Hi Jamie and everyone else,
I know its been a while, but I've found the reason for this segfault in
qmailmrtg, on my server at least. I saw that you were interested in
turning off qmailmrtg as you don't use it.
To turn off edit /etc/crontab and change
0-59/5 * * * * root env LANG=C /usr/bin/mrtg
/usr/share/toaster/mrtg/qmailmrtg.cfg > /dev/null 2>&1
to
#0-59/5 * * * * root env LANG=C /usr/bin/mrtg
/usr/share/toaster/mrtg/qmailmrtg.cfg > /dev/null 2>&1
or delete the line altogether.
If you're interested in where I found the segfault (at least on my
toaster) read on. It was really quite simple and I'm not sure why this
hasn't been noticed before.
I found that the error occurred during the concurrency check in
qmailmrtg.cfg, specifically in the call `/usr/bin/qmailmrtg t
/var/log/qmail/smtp`. Here qmailmrtg is finding concurrent connections
in the smtp log by looking for lines with the following: 'status:
[1-???]/100' from which it derives the max number of connections over a
time interval (present-300 to present programmatically).

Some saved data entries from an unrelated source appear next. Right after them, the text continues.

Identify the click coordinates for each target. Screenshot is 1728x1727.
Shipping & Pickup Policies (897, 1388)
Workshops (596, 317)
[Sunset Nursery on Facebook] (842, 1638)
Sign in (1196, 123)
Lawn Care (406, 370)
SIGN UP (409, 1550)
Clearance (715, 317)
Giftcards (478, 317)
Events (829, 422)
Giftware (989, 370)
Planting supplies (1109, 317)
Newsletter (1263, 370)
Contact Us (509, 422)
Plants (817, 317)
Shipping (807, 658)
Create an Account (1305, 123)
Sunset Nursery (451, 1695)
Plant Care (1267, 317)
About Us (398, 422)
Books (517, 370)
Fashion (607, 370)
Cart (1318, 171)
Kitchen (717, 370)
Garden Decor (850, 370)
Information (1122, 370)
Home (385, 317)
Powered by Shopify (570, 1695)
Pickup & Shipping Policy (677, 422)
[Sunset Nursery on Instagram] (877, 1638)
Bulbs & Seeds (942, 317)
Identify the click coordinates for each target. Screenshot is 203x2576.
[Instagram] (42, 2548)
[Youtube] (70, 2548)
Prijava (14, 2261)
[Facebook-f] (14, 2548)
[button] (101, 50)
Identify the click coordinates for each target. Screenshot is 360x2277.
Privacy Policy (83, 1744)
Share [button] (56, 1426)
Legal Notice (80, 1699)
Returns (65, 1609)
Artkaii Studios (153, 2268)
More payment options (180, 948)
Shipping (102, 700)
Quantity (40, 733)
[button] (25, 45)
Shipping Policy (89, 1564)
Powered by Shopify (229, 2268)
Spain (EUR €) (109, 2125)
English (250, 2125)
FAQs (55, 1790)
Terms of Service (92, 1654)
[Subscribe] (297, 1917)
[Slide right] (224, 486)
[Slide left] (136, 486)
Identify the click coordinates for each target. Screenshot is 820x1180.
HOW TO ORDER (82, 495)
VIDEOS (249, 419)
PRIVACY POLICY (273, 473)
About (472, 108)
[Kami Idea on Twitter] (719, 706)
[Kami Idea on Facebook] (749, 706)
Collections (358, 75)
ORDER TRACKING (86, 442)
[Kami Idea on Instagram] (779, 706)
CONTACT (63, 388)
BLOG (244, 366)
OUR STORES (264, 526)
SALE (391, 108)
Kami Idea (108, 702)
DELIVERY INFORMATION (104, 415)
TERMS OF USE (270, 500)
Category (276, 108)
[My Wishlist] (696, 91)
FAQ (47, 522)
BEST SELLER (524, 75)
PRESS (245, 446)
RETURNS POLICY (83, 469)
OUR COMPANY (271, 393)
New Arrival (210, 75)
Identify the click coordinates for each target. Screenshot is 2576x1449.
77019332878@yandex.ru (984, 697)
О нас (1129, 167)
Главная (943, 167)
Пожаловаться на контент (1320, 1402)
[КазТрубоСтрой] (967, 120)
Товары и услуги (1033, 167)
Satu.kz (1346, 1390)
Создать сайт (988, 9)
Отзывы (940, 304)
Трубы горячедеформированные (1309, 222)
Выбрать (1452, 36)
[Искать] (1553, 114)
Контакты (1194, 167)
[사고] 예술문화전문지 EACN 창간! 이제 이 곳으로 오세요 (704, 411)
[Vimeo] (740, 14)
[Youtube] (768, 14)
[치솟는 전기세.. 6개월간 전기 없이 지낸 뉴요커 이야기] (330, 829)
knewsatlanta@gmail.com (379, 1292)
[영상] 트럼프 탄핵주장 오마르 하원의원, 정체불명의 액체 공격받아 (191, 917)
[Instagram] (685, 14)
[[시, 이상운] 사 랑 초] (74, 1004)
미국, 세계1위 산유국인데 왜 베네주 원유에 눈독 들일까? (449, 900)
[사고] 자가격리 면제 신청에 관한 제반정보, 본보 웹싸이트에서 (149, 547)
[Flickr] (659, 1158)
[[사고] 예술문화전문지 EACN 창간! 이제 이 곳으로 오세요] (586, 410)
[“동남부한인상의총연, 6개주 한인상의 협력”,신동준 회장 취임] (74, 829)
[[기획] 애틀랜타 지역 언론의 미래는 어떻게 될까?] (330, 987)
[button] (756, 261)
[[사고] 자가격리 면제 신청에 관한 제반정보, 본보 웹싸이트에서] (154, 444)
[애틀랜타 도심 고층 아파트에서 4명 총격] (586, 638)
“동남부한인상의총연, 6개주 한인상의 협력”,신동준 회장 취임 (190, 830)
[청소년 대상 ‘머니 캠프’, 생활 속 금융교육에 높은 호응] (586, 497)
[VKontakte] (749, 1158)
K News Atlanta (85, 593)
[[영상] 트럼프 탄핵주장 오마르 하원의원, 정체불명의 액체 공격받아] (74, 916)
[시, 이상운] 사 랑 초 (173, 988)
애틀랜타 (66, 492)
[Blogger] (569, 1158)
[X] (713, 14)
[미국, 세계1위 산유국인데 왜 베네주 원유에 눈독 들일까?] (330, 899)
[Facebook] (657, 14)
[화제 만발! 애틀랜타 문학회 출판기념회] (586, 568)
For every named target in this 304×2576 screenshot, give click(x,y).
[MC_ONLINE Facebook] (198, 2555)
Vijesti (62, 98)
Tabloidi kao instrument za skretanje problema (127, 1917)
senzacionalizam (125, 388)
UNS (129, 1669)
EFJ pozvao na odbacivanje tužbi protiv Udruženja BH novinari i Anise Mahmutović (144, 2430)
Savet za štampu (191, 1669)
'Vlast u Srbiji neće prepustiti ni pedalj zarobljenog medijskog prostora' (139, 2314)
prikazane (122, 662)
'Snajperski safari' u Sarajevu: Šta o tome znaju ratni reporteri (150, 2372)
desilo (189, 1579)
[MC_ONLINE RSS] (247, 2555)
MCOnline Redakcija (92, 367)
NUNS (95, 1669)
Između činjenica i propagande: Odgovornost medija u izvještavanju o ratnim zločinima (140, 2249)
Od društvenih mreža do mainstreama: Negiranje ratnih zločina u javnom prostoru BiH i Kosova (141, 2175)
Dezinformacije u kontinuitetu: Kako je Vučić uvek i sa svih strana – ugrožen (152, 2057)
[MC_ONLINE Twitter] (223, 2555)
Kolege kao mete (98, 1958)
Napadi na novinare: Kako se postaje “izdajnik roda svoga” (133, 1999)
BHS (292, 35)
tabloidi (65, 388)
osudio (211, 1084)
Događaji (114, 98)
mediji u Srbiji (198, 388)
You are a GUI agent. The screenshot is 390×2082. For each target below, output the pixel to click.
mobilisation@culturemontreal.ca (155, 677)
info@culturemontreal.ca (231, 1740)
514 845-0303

The program (qmailmrtg), when searching for the substring 'status:'
within single log entries, is NOT checking for the most important part:
whether this is a 'tcpserver:' connection or not.
If the program finds any occurrence of 'status:' the log entry in which
it resides will be checked for concurrency ([1-???]/100) using POINTERS.
If the program finds an occurrence of 'status:' within a log entry not
of the form 'status: [1-???]/100' the pointer will be pointing to an
undefined or unauthorized section of memory causing the segfault.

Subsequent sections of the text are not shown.